Ontario Public School Boards’ Association (OPSBA) president Cathy Abraham told the Advertiser school boards were provided with “quite a few of them” but said “there will still be classrooms right now that don’t have those HEPA filters.”
According to Clark, the ministry will work with school boards to operationalize new measures, such as updated COVID-19 screening, in the coming weeks. A more specific timeline was not provided.
In another email on Jan. 4, Clark said the Progressive Conservatives have “consistently enhanced measures in schools,” citing masks, air filtration upgrades and the “projected hiring” of at least 2,000 new staff consisting of teachers, custodians and mental health workers.
But NDP Official Opposition education critic Marit Stiles isn’t buying the rhetoric and questions why N95s and HEPA air filtration units weren’t being addressed long before the new year.
“I think the failure to make decisions when they needed to – it [has] left families really scrambling, and it’s really hard on people … I think it’s very unfortunate,” Stiles said during a phone call with the Advertiser.
“I don’t think it needed to be this way.”
The NDP is calling on the province to make rapid tests available for teachers and students, to have smaller class sizes, have in-school vaccination clinics, make vaccination mandatory for education workers and to add COVID vaccines to student immunization lists.
Stiles said those options, had they been acted upon sooner, would have contributed to keeping schools open.
“It’s not an impossible feat,” she remarked.
“They have an entire civil service, they have experts dying to work with them and they’ve really not brought those folks to the table,” she said, calling on Lecce to look for “resources and solutions” and to be “open and available” to questioning.
Abraham, the OPSBA president, said boards are ready to distribute resources to schools and teachers when they become available and are prepared for the return to virtual learning.
“There isn’t a board in this province that actually just waited until we got the word,” Abraham said, referring to the provincial announcement.
She explained education officials would have been on high alert for the province to alter plans following the December announcement and would have been working on contingency plans.
Riding previous waves has allowed boards to better know what to prepare for, such as the logistics of getting tech devices out to families for at-home learning.

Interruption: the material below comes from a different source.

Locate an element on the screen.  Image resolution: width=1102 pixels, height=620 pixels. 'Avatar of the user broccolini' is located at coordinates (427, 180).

But there’s a difference between boards and the teachers they employ who have had to rethink their teaching plans for an online format with only two days before broadcasting lessons across the internet.
David Del Duca, Wellington representative for the Ontario English Catholic Teachers’ Association, said although teachers are now better prepared for shifting to online learning, “mixed messaging and confusion at the highest level causes nothing but uncertainty” for parents and educators alike.

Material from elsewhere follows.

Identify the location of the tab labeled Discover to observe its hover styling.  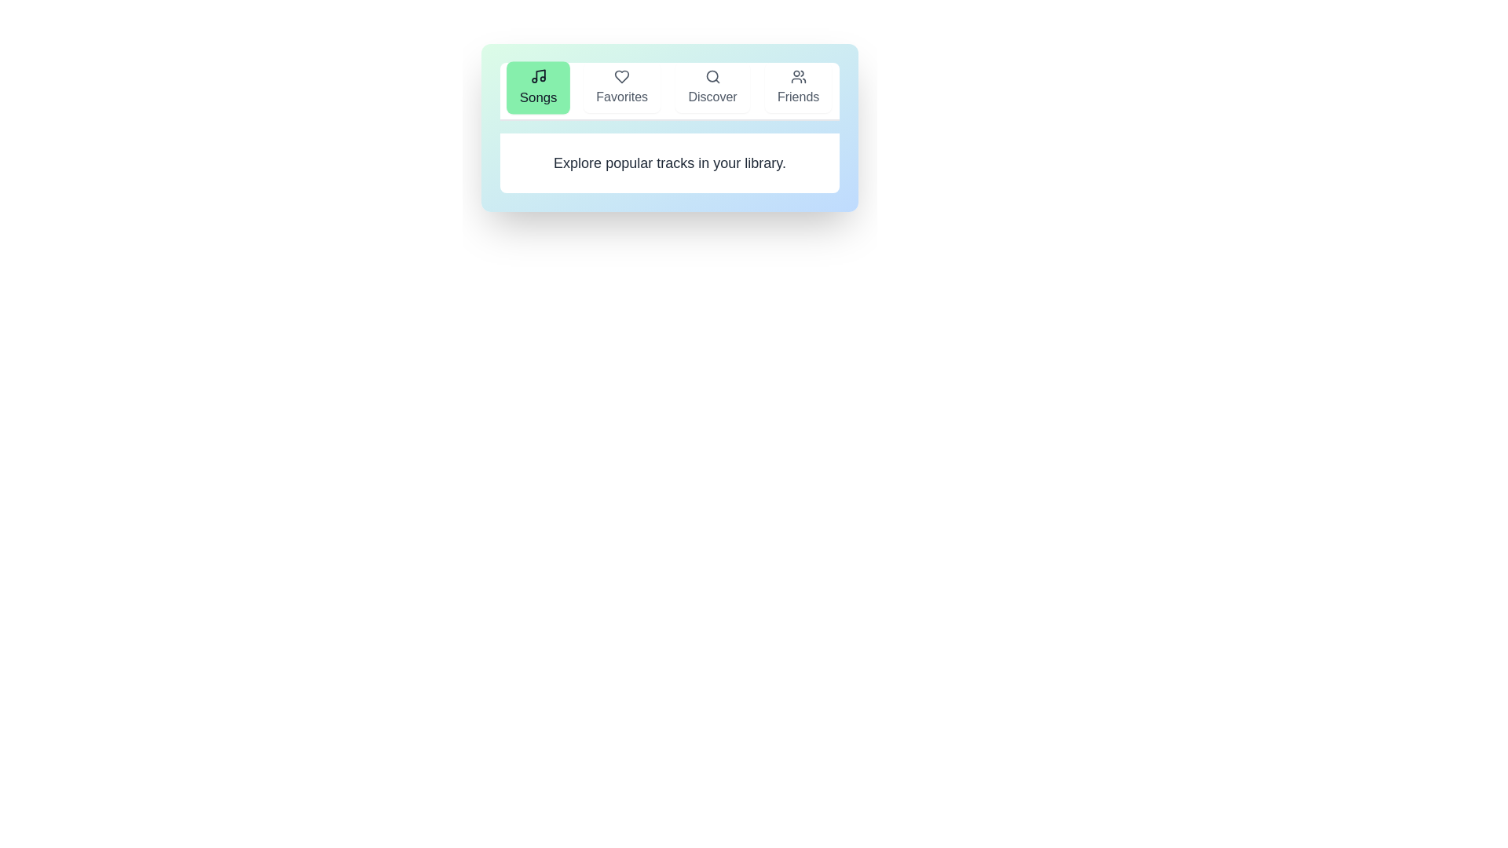
(711, 87).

“Could we have avoided this? Absolutely,” Del Duca remarked, adding “no-brainers” like air filtration units should have been dealt with over a year ago.
While many teachers “hate online instruction” and agree that “in-class learning is better,” Del Duca said the association supports the move to virtual learning “until classrooms are the safest they can possibly be.”
Wellington Catholic District School Board teachers spent the days leading into Wednesday’s virtual return getting the online learning platform, D2L Brightspace, up and running.
According to emailed responses from Wellington Catholic District School Board director of education Michael Glazier and communications officer Ali Wilson, incoming HEPA units will augment already existing inventory.
All school classrooms already meet the province’s air filtration standards, according to Glazier and Wilson.
Upper Grand District School Board (UGDSB) communications manager Heather Loney said new HEPA filtration units will be placed in “all secondary school learning spaces, including continuing education sites.”
The additions mean all UGDSB elementary, secondary and portable classrooms will be outfitted with HEPA units.
Students will continue with virtual learning until at least Jan. 17, but Lecce’s spokesperson noted that date could change.